Leadership Failure

Hear the parable of the bramble. It is a little known and apparently its lesson less well known.

When the Old Testament character Gideon died, Abimelech, persuaded the people to select him as their leader. He then killed all of the sons of Gideon except the youngest, Jotham.

Jotham went to the summit of Mount Gerizim, the mount of judgement, and told this parable regarding leadership. Incidentally, it is considered to be the oldest known fictional writing. In it trees are given personalities and can talk.

The trees needed a leader. They appealed to the olive tree, the fig, and the grapevine for help. All declined.

The trees then turned to the bramble to be their leader. The bramble (Lycium Europaeum) is a shrub with sharp spines and long runners that form a tangled mass. It has lovely white flowers.

When trees, capable and competent leaders, neglect their civic responsibility or are not put in leadership brambles assert themselves.

When there is good responsible government it is because such citizens have gotten involved. After all, ours is postured as a “government of the people, by the people, and for the people.”

A characteristic of a bramble is it is aggressive and asserts itself. Those are traits of leaders depicted by brambles in Jotham’s parable. They entwine themselves among good trees. In the parable they are represented as devouring even the strongest tree of the region, the cedars of Lebanon. Brambles smother even the tallest trees much like kudzu.

I will not personalize the current counterparts of the brambles but the philosophical equivalents must be identified and uprooted. We are blessed to live in a land where the uprooting can be done with minimal negative impact. It is our electoral process.

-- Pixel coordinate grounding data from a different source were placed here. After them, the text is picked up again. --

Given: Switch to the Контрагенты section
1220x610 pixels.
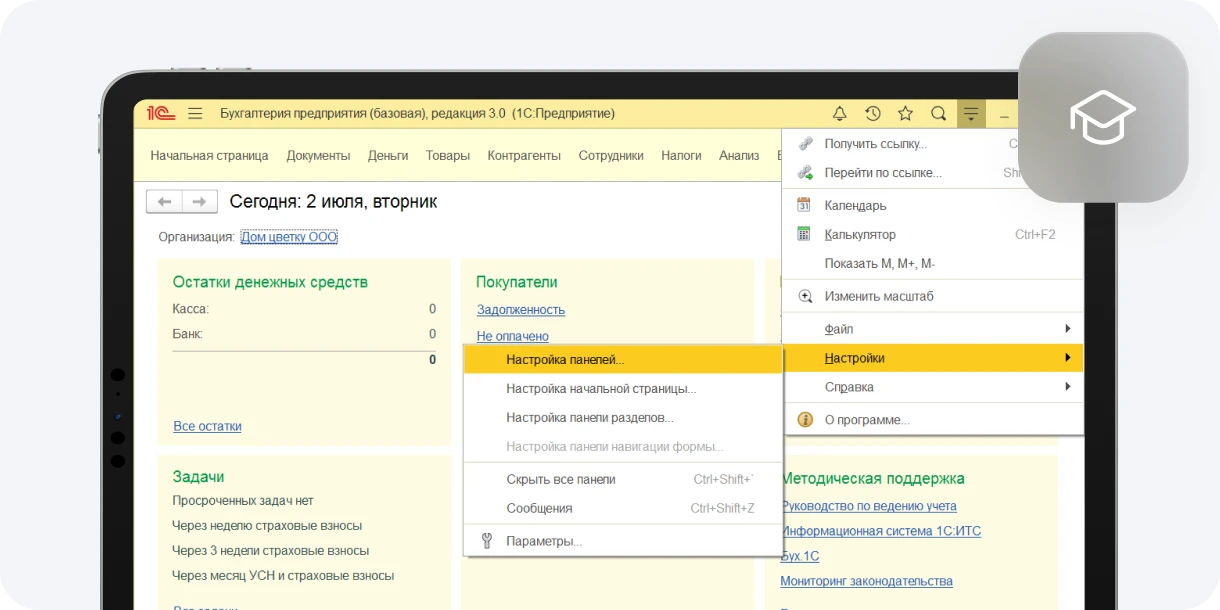Looking at the screenshot, I should coord(524,156).

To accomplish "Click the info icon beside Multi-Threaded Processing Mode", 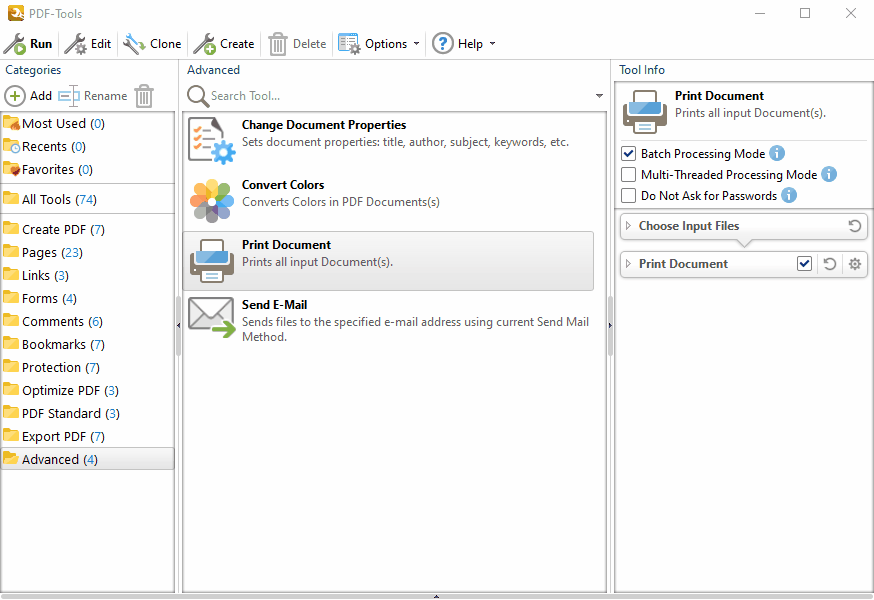I will click(x=827, y=174).
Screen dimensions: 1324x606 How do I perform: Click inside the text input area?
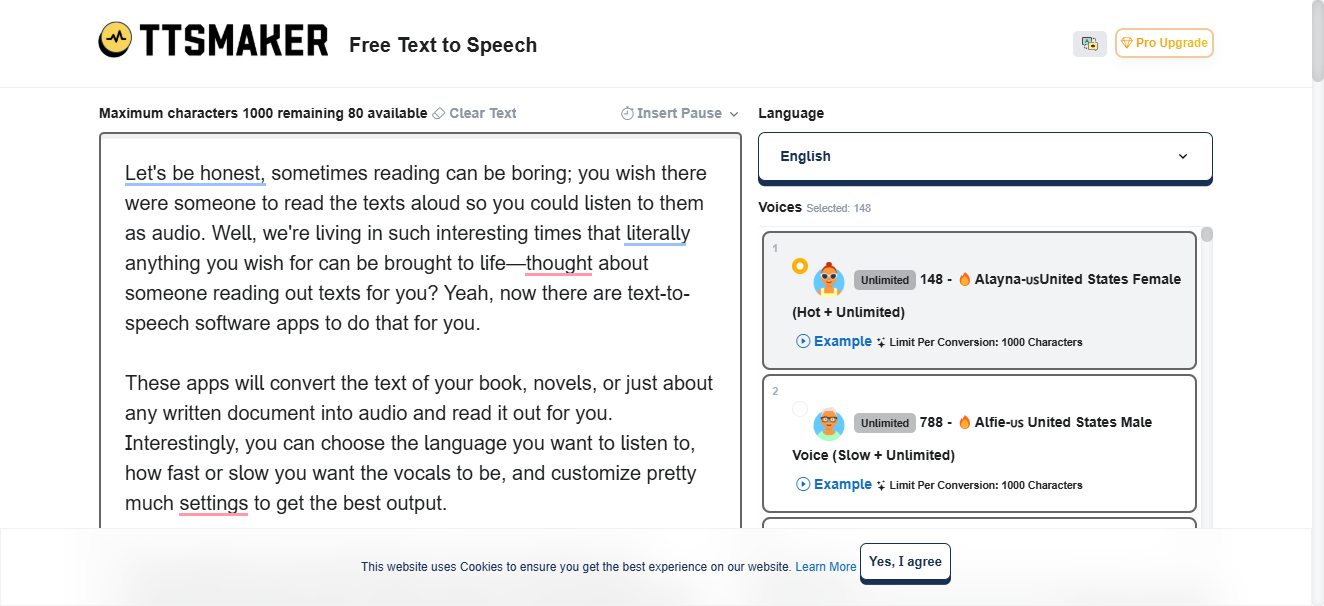(420, 340)
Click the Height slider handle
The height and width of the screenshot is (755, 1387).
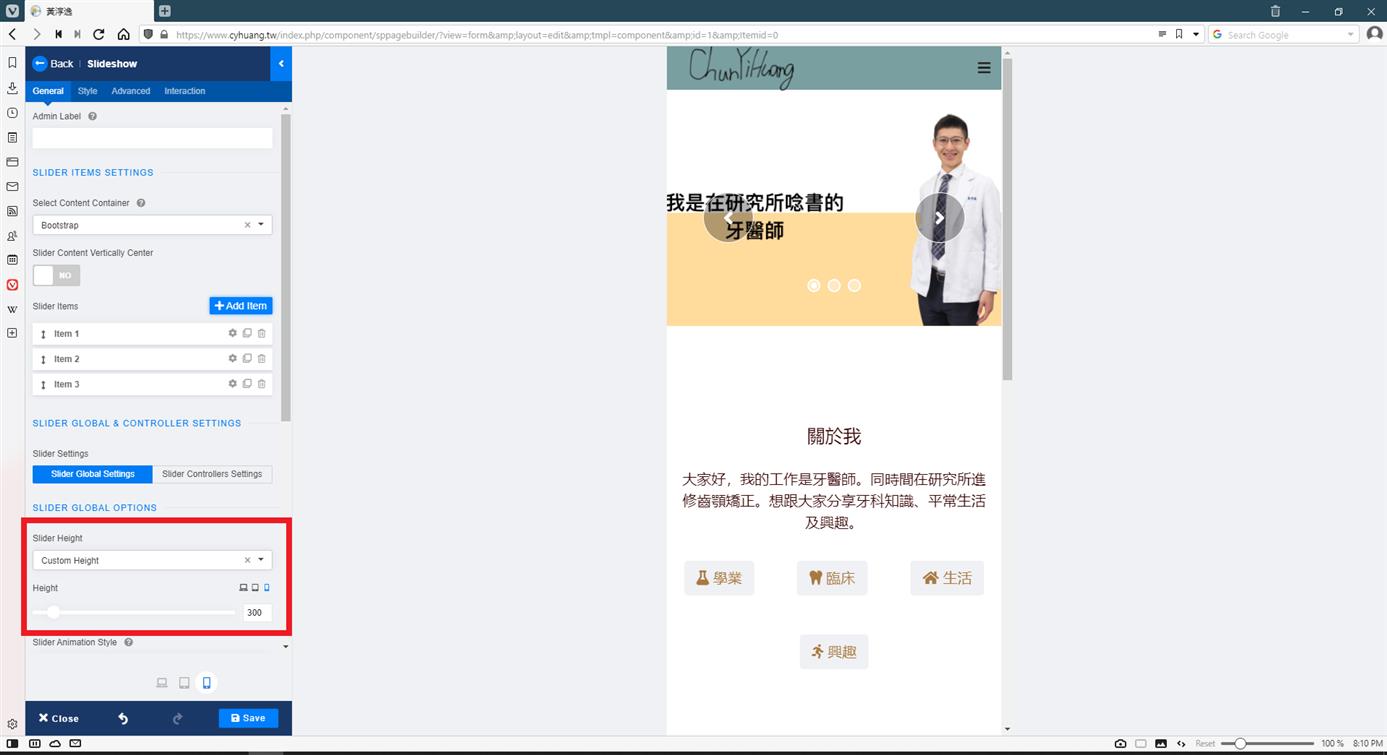click(54, 612)
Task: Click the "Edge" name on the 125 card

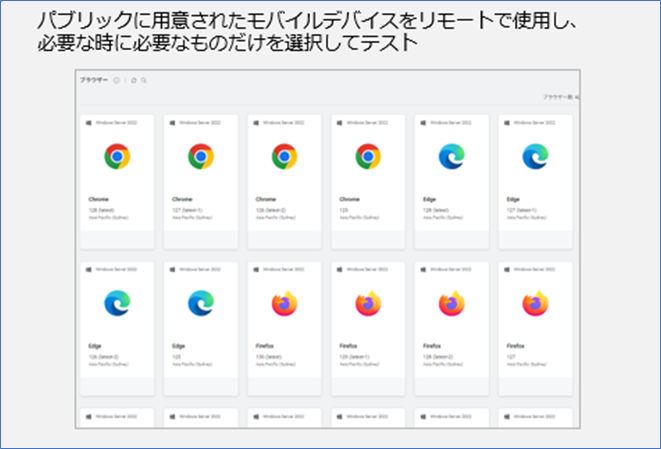Action: [x=179, y=346]
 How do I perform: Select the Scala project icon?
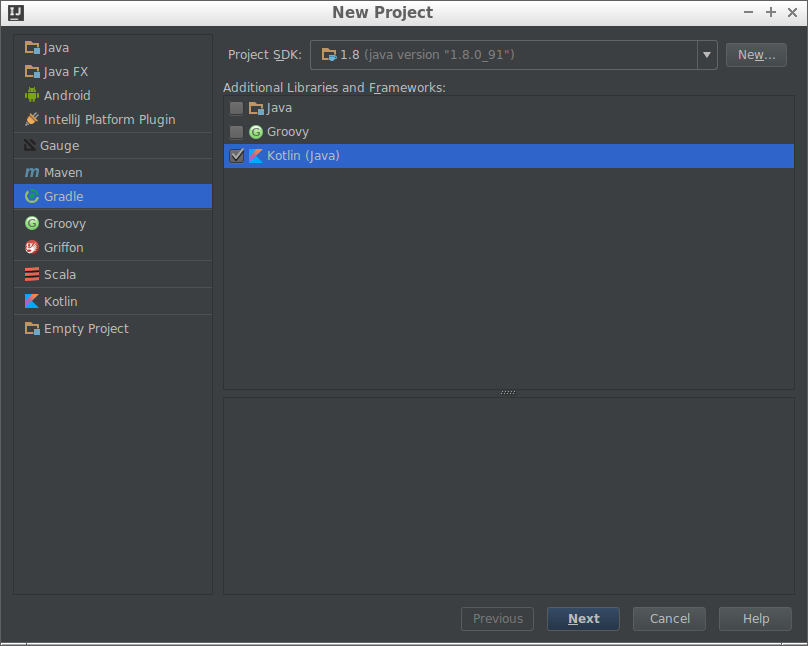click(x=32, y=275)
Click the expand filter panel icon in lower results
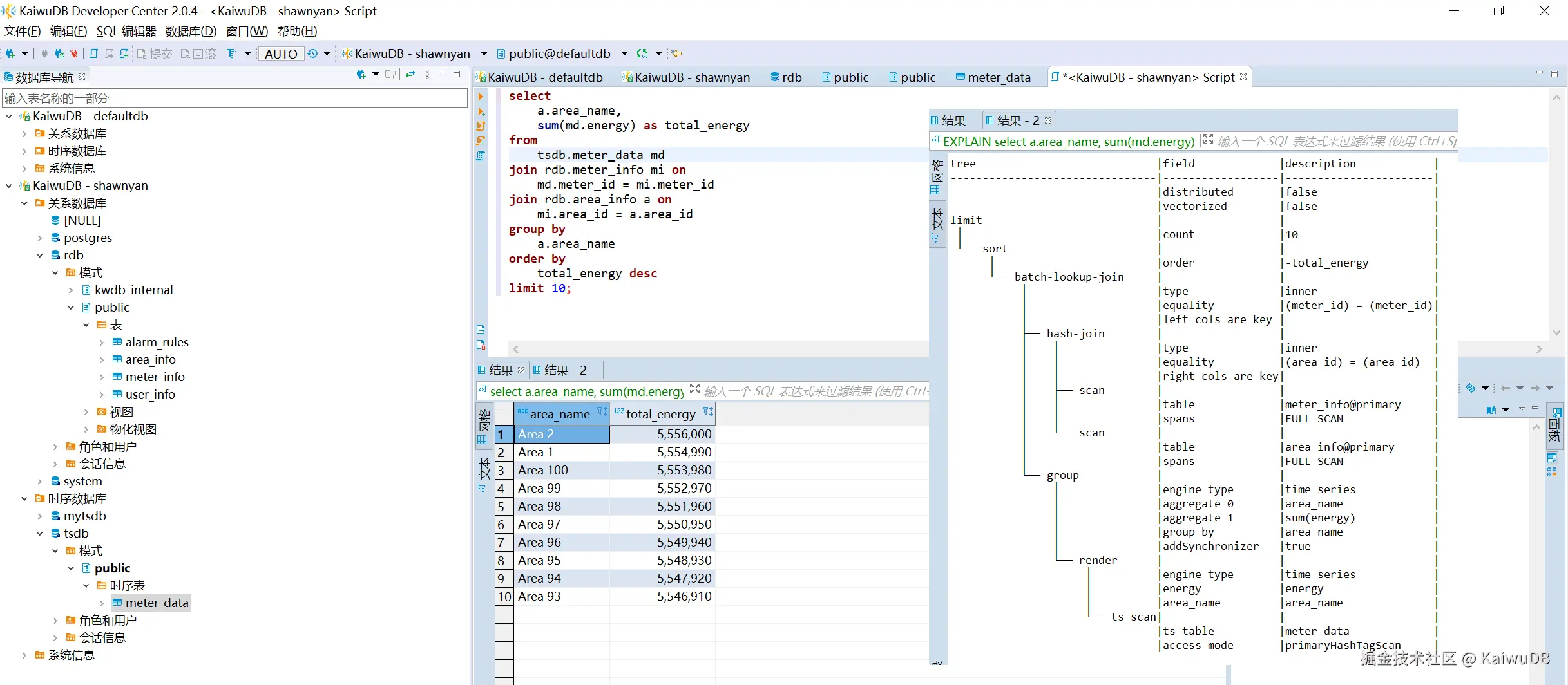 pyautogui.click(x=694, y=389)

With a year before a major election, citizens should study issues and evaluate candidates in order to be able to identify the best trees. Our heritage is replete with them.

A grove of Sequoia tree-like men prevailed in leading America to its independence. They crowded out the brambles with faith in what they entitled “Divine Providence,” and forged the Declaration of Independence.

One of them, the exhausted young John Adams, wrote to his beloved wife Abigail on the eve of the signing expressing his hope the event would be commemorated as “the Day of Deliverance, by solemn acts of Devotion to Almighty God.”

Adams, a redwood of a man, died July 4, 1826, the fifteenth anniversary of his signing of the Declaration. On his tombstone in the First Parish Church of Quincy, Massachusetts, are these words:

“On the Fourth of July, 1776, he pledged his Life, Fortune, and Sacred Honor to the Independence of his country…

“On the Fourth of July, 1826, he was summoned to the Independence of Immortality and to the Judgment of God.”

He was an accountable towering tree. Are we going to prove to be reluctant olives, figs, or grapes? If not, we will sit in the shade of brambles.

Parables are not designed to be pushed for exactness in every detail, but to illustrate points. Jotham changes metaphors and depicts the bramble as destroying those in its shade with fire. Is there a lesson here? If so, will we learn it and avoid the fire?